In spite of these incidents, the Reagan administration certified to Congress on Aug. 26 that Haiti was making ``progress'' toward democracy. The certification cleared the way for the provision of the remainder of $1.6 million in US military aid (mainly police training and riot gear). Human rights groups and some lawmakers angrily charged that the certification and the aid sent the wrong signal to the CNG.
The State Department's certification report acknowledged that the CNG's human rights record has been ``mixed.'' However, it said the security forces' killing of protesters resulted from ``inappropriate crowd control actions,'' and blamed ``radicals from both extremes of the political spectrum'' for any politically motivated ``mob violence,'' such as the Jean Rabel massacre.

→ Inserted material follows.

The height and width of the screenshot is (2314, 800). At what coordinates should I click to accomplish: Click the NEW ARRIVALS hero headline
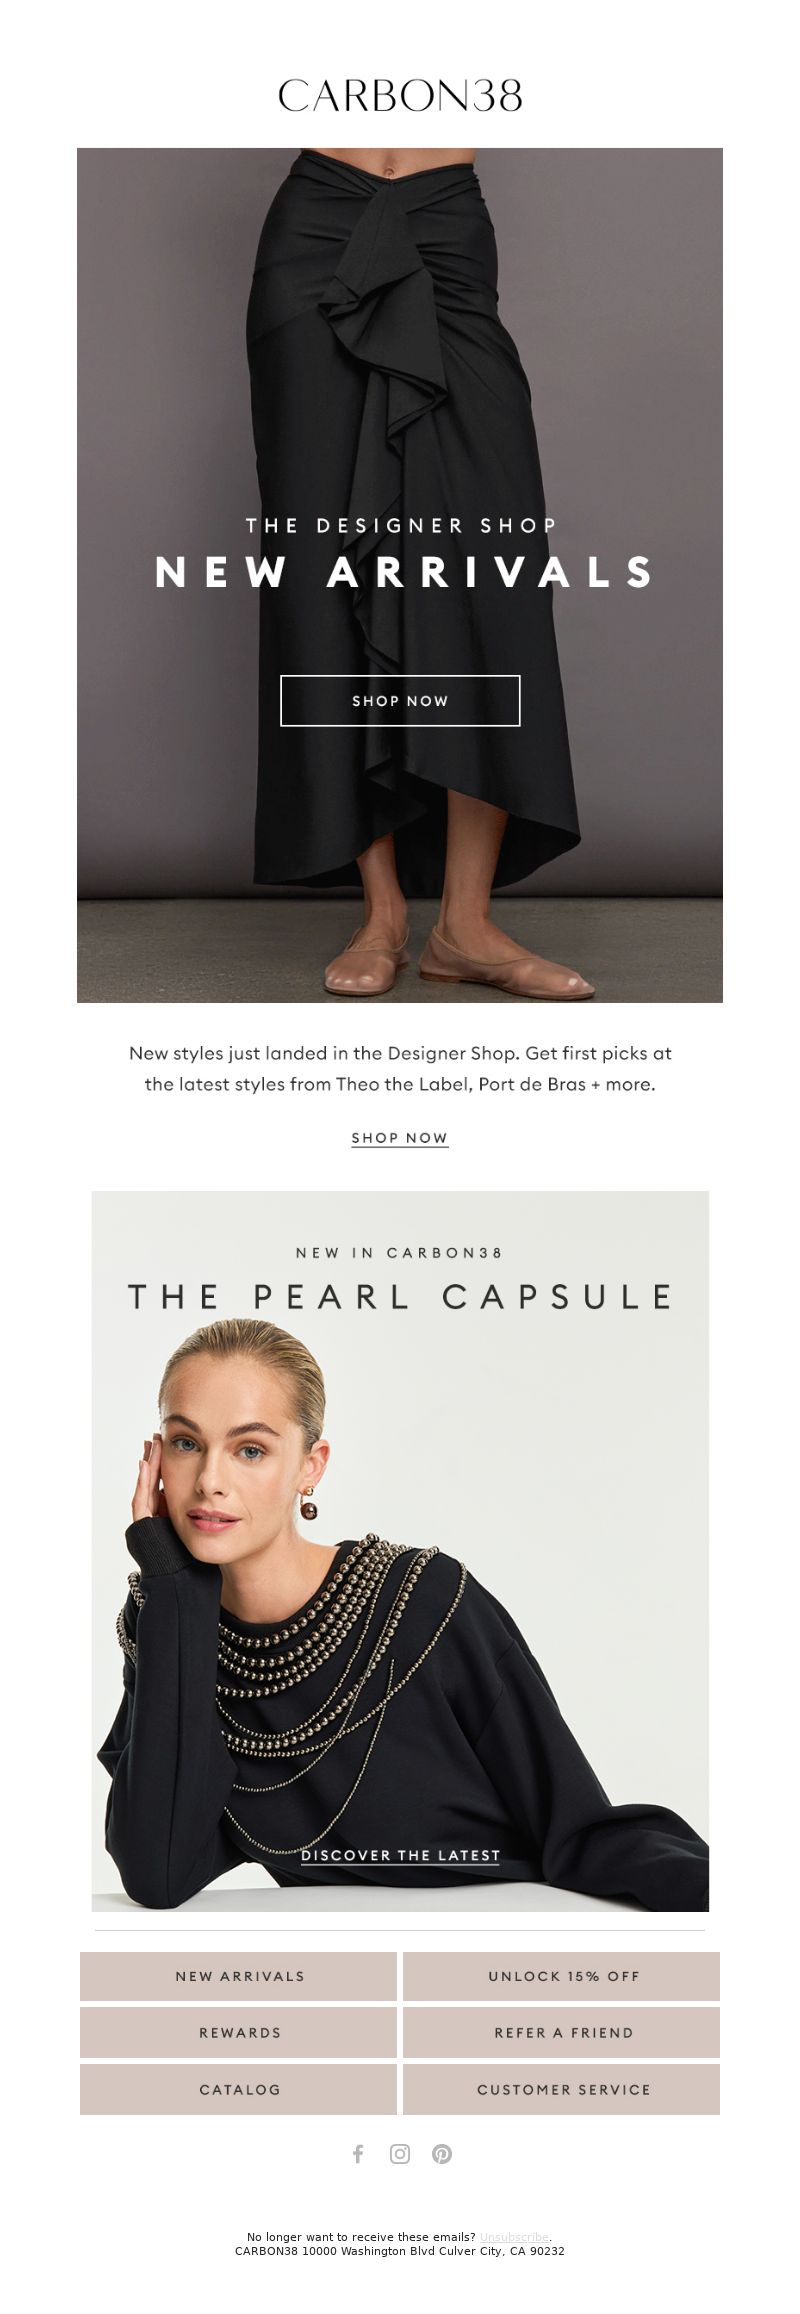[x=404, y=572]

In addition, Mr. Holwill says it is nearly impossible to determine who is responsible for the mysterious death squad-style killings in Port-au-Prince. ``There is no evidence that they are connected to the Army,'' he says in an interview. ``I believe the government is not in any way ordering or condoning this.''
Although the State Department continues to give the CNG the benefit of the doubt in public, US officials have sternly warned Namphy and Gen. Williams Regala, his powerful No. 2 man, that the US will not tolerate a delay in the election schedule, informed sources say.
But some US congressmen join with human rights groups in arguing that the administration's approach will not guarantee a fair election in Haiti. The US ``should suspend immediately all military aid to Haiti and make clear to the interim government that an election held under the current circumstances will not be viewed as legitimate,'' Sen. Edward Kennedy (D) of Massachusetts said on the Senate floor Sept. 29.
The administration should ``call on Namphy to keep the troops in the barracks, and elicit a promise that the CNG will prosecute anyone found impeding the electoral process in any way,'' says Holly Burkhalter, Washington representative of Americas Watch.